Its a day procedure and usually will take 20 minutes to perform.


  1. Rectal/anal/lower GI bleeding
  2. Abdominal pain
  3. Recent diverticulitis
  4. Screening for bowel cancer/positive FOBT
  5. Surveillance following previous colonoscopies where polyps are found/removed; plus following bowel surgery.


  1. Incomplete exam – this can occur where the intended destination (caecum/terminal ileum) is not reached. It can be due to looping; poor prep; extensive diverticular disease causing angulation/narrowing of the bowel; bowel pathology (e.g. obstructing cancer). If the exam is complete then usually depending on the indication a further examination would be organised (e.g. barium enema; CT colonography). Dr Ahmed will discuss this with you.
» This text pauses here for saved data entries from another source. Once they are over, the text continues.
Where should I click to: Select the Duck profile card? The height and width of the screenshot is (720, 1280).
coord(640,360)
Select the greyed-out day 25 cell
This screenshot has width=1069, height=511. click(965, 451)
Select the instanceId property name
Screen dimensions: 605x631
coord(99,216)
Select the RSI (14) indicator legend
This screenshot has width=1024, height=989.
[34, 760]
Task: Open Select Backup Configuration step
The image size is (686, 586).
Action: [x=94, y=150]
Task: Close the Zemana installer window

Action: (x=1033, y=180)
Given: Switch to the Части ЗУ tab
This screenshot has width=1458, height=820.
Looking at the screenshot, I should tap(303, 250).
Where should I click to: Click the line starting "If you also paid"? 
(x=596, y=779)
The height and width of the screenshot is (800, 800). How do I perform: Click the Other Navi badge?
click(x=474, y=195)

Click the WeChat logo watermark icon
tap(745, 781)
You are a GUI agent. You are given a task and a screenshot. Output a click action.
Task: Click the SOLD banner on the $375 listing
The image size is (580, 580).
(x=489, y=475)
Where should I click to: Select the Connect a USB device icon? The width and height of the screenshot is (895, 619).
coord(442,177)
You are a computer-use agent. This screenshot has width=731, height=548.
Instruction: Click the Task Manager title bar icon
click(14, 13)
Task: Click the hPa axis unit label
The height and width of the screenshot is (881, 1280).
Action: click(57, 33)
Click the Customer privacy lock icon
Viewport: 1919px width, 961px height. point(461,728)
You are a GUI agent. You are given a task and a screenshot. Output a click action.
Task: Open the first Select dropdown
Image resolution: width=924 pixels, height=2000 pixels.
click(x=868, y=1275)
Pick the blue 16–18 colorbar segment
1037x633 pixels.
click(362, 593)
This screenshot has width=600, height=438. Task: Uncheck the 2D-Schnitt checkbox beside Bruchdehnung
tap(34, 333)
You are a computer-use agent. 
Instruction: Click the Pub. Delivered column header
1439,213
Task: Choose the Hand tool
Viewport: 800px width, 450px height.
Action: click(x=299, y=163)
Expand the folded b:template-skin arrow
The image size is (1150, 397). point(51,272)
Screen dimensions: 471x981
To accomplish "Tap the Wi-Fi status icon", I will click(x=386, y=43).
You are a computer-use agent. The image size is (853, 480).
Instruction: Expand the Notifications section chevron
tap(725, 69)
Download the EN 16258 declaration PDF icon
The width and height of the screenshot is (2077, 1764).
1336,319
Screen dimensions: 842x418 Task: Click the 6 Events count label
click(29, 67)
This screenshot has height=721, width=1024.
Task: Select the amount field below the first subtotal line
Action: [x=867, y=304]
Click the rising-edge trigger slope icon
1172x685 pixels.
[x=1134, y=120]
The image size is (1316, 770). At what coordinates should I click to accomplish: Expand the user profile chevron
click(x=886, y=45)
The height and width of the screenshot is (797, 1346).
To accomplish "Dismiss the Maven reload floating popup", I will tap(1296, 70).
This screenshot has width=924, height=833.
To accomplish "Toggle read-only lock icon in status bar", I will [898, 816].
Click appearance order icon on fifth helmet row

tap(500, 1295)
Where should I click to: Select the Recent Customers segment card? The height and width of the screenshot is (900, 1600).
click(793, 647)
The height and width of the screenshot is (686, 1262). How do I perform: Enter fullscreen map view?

  2. Perforation of the bowel. This is a rare complication but can occur in 1/1000 procedures. It can occur due to the colonoscope being pushed through the side wall of the bowel – or torque pressure causing a blowout hole (usually in the sigmoid colon). Perforations also can occur following polyp removal – either using diathermy (hot snare) or injecting/lifting techniques to remove large polyps. Perforation may result in immediate pain and surgery maybe required. Sometimes pain has a delayed onset and therefore if you are unwell when you are at home ; it would best to contact the hospital and report to the emergency department. Again surgery maybe indicated.